On Hugh Hewitt’s radio show on Thursday night, conservative commentator Mark Steyn argued that the Obama’s administration’s reasoning for not staging some kind of military response to the Sept. 11, 2012 terrorist attack on the U.S. consulate in Benghazi, which was that they could not have got there in time, was faulty.

Partial transcript as follows:

STEYN: Well, Benghazi is more important. Benghazi is, not a lot of U.S. ambassadors get killed in the line of duty.

HEWITT: Right.

STEYN: If you discount the poor fellow who was on the plane with General Zia in Pakistan when that mysteriously blew up in mid-flight, you have to go back to Kabul over 30 years ago for the killing of a U.S. ambassador. So it happens extremely rarely. And when it does happen, and the United States Government lies to its own people about the reason why it happened, that’s a serious thing. And I think the lie is the serious business here. When, in free societies, when the government lies to you consciously and deliberately, they’re treating you with contempt. So it’s not really a partisan issue, because if you’re a liberal, and you’re a Democrat, and you’re defending the public statements of the Obama administration in the days and weeks after Benghazi happening, including the President’s quite disgraceful speech to the U.N. General Assembly, when he said that the future shall not belong to those who slander the Prophet of Islam, in other words, he was so wedded to this fake narrative that he was prepared to offer up the First Amendment and freedom of speech as a sacrifice to it. If you’re a Democrat or you’re a liberal, and you sign onto this, you’re accepting the right of your guys to treat you with contempt, because that’s what they’re doing. When democratic societies, when the leaders of free societies lie to their people, they’re treating their peoples with contempt. They’re treating them as subjects, not citizens.

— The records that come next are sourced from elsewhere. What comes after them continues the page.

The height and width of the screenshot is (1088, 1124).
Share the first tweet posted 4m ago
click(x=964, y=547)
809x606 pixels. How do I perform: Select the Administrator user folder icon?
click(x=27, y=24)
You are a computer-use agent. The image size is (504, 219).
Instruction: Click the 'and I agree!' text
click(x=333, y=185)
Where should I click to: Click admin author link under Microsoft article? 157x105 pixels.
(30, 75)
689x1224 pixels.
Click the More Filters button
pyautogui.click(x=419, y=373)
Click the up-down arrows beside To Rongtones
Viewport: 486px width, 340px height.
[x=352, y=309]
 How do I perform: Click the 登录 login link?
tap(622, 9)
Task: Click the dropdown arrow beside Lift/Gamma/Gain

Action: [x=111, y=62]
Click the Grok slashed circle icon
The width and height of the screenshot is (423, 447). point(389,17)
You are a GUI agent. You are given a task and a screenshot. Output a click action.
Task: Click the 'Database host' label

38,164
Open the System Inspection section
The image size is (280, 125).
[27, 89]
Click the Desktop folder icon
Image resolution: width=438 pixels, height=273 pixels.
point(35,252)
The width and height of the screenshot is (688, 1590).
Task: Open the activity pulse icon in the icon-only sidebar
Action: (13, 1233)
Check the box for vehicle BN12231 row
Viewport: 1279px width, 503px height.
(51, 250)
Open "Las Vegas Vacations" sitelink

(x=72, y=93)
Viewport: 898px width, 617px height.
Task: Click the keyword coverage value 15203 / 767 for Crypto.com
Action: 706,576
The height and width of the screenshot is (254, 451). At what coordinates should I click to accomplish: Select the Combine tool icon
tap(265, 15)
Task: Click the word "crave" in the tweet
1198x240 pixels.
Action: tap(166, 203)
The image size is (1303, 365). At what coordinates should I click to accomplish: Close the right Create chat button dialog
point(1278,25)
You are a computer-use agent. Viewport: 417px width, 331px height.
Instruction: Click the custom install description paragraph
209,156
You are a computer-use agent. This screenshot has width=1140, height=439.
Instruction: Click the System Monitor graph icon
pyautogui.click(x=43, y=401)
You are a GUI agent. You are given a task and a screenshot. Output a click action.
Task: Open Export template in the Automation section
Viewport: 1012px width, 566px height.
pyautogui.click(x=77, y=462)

HEWITT: You know, we had Brian Lamb in studio on Tuesday for three hours, and during the breaks, Duane and I were lobbying him to get C-SPAN3 to commit to carry these gavel to gavel, because I believe there is an intense, immense amount of interest in this story for the reason you just touched on, not just the American ambassador being murdered, but who murdered him, what happened in the cover-up, the fact that brave SEALs did not have aid sent to their side in the intervening hours, and the astonishing wall of silence that has descended inside the Beltway around this, Mark Steyn. It cannot, they’ve persuaded themselves that this isn’t a story, because they don’t like to talk about it. But for those of us who live outside of the Potomac, it’s an enormous story, and our audiences demand that we cover it.

STEYN: Yes, because I think as you say, brave men fought valiantly all through that horrible, long night, and saved dozens of people. But they were waiting for the help that never came, the help that was two hours away, but was never ordered. And the official explanation is that oh, well, we could have sent somebody, but they wouldn’t have got there in time. Well, you know, just to go back to your sporting analogies, a terrorist attack on a U.S. facility is not a cricket match or a soccer match. You don’t know, a soccer game is going to be 90 minutes. You don’t know how long it’s going to last when the attack ends. And even if those, even if they had sent forces and they hadn’t gotten there in time to save the ambassador or to save the other three people who died, they could have got there in time when the people who committed this act were still sifting through the rubble of the U.S. facility. And so they would have caught them instead of these guys being free to wander around, swank around the Maghreb boasting about what they were able to pull off, which is what one hears from Tunisia and all kinds of other places where colleagues and those involved in this attack have been wandering around.